Have you ever asked yourself why people constantly get so worked up and emotional when discussing politics? That isn’t a rhetorical question, you should actually pause for a minute and ask yourself why this happens. This is a question I asked myself when I was a 14 year old getting into arguments over things I had virtually no understanding of. This is also a question I asked myself when I quietly observed countless Facebook arguments in which two people who had just over drafted their debit cards laid into each other over the national debt- do you see the irony there? Seriously, there is no one person on earth who has it all figured out, so why pretend we do?

Despite the fact that we, as individuals, have an incredibly limited understanding of the world around us, we still cling to our political values and rarely welcome opposing views and opinions. Once again, why does this happen? You see, before we ever learn how to think for ourselves, our parents raise us in a way that is consistent with their views and values. This applies to all areas of life, and especially to politics and religion. For that reason, we tend to adopt our parent’s political and religious beliefs during our formative years.

As time goes on, these views our parents pass down to us become so deeply ingrained that they become extensions of our selves. Eventually, these views begin defining us, who we believe we are, and who we wish to be. For example, many of you may see your father or mother as a hard worker. You’ve seen them work long hours and you remember all the lessons they taught you about the importance of hard work.

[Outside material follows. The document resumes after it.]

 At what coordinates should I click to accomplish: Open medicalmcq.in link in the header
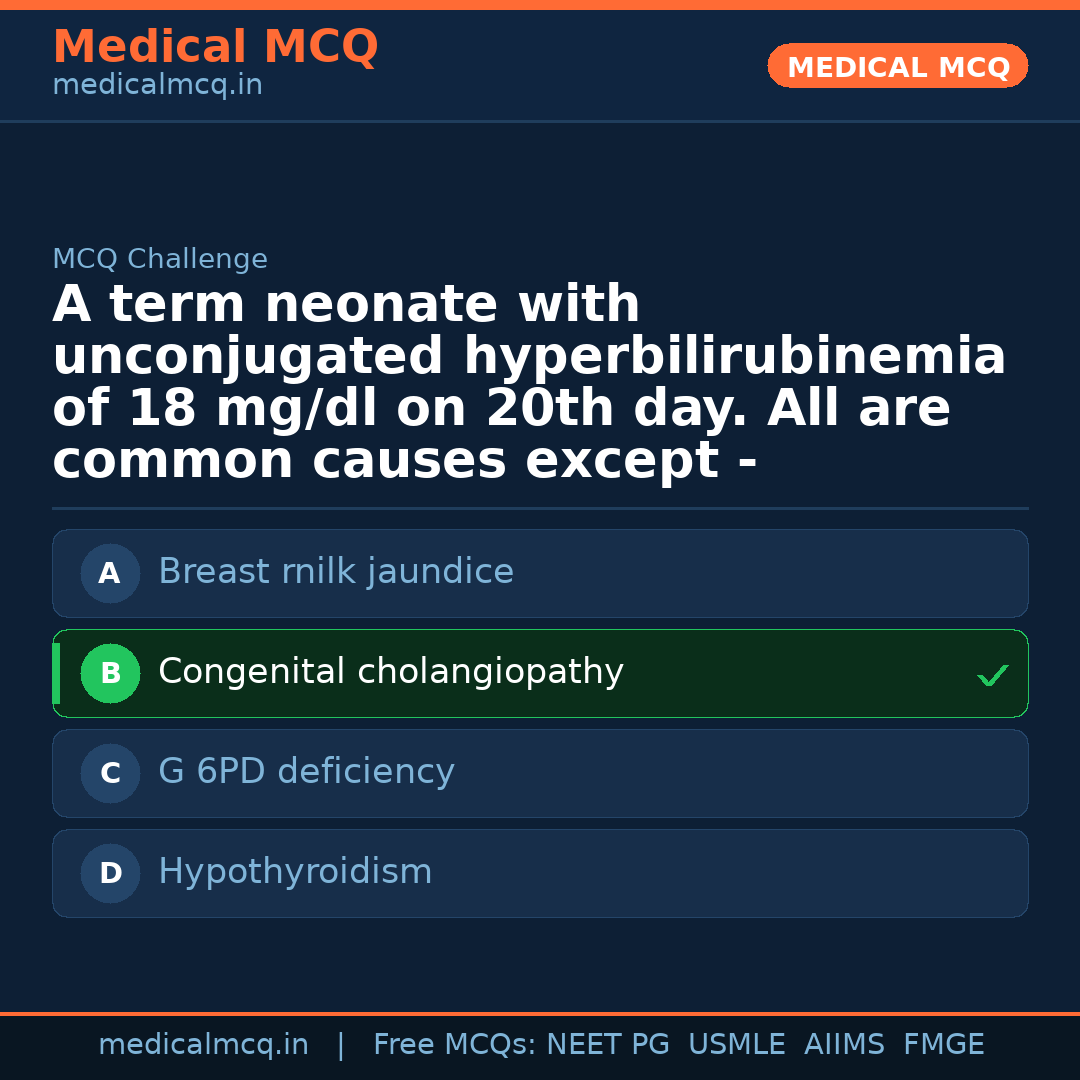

Now, as you come of age, you see yourself as a hard worker because you have taken all the lessons and knowledge your parents have passed down and you yourself have begun exercising them. This is good! However, this dynamic can also have a negative effect on us. Why? Well, because of how our views are passed down from generation to generation, we seldom think to revise them or even weigh them against new information. Once again, this occurs because we hold these untested views for so long, that we begin to accept them as fact, even when evidence states otherwise. Therefore, when we actually develop the capability to think for ourselves, we overlook these lessons because we have already taken them as fact for so long. Think about it, how often do you see a religious argument end in the words “Wow, I never thought of it that way, you’re right!”. In other words, we begin to take so much pride in our views that it becomes impossible to revise them. Nobody likes to be wrong, nobody likes to swallow their pride, and this is the very reason why political discussions are so difficult.

In order for our society to progress, we must first learn how to discuss our differences while understanding that together, all of us know a lot more than just one of us. Additionally, we should stop fearing the retribution we may face for involving ourselves in our passions. This is a lesson I myself have had to learn; most of you probably hate me for inundating your lives with my blog activities, and I’m sure some people actually look down on me for doing what I’m doing. For so long, a large part of me was hesitant to fully open up about my passion for the things I write about, simply because I didn’t want to deal with the scrutiny one may receive when discussing these matters. I think we all remember a point in our lives where we felt a certain pressure to fit in, and I think it is important to relieve ourselves of that pressure if we want to unlock our collective potential. A lot of what I talk about aren’t traditional points or lines of arguments that you see in the news but rather, they’re the result of a great deal of time and effort spent trying my hardest to understand issues as best I can. This is an ongoing effort, and I don’t ever expect it to end. So if you read my work, thank you! But also, please think for yourself! When you read these pieces you should ask yourself questions and you should challenge me if you don’t agree. ┬áIn the end, I started this blog so that I can, someday, give people a platform to have civil discussions about big issues. There is no reason to get upset when somebody disagrees with you, we all want the same thing, we just have different ideas on how to get there!

Seriously, there is no one person on earth who has it all figured out, so why pretend we do?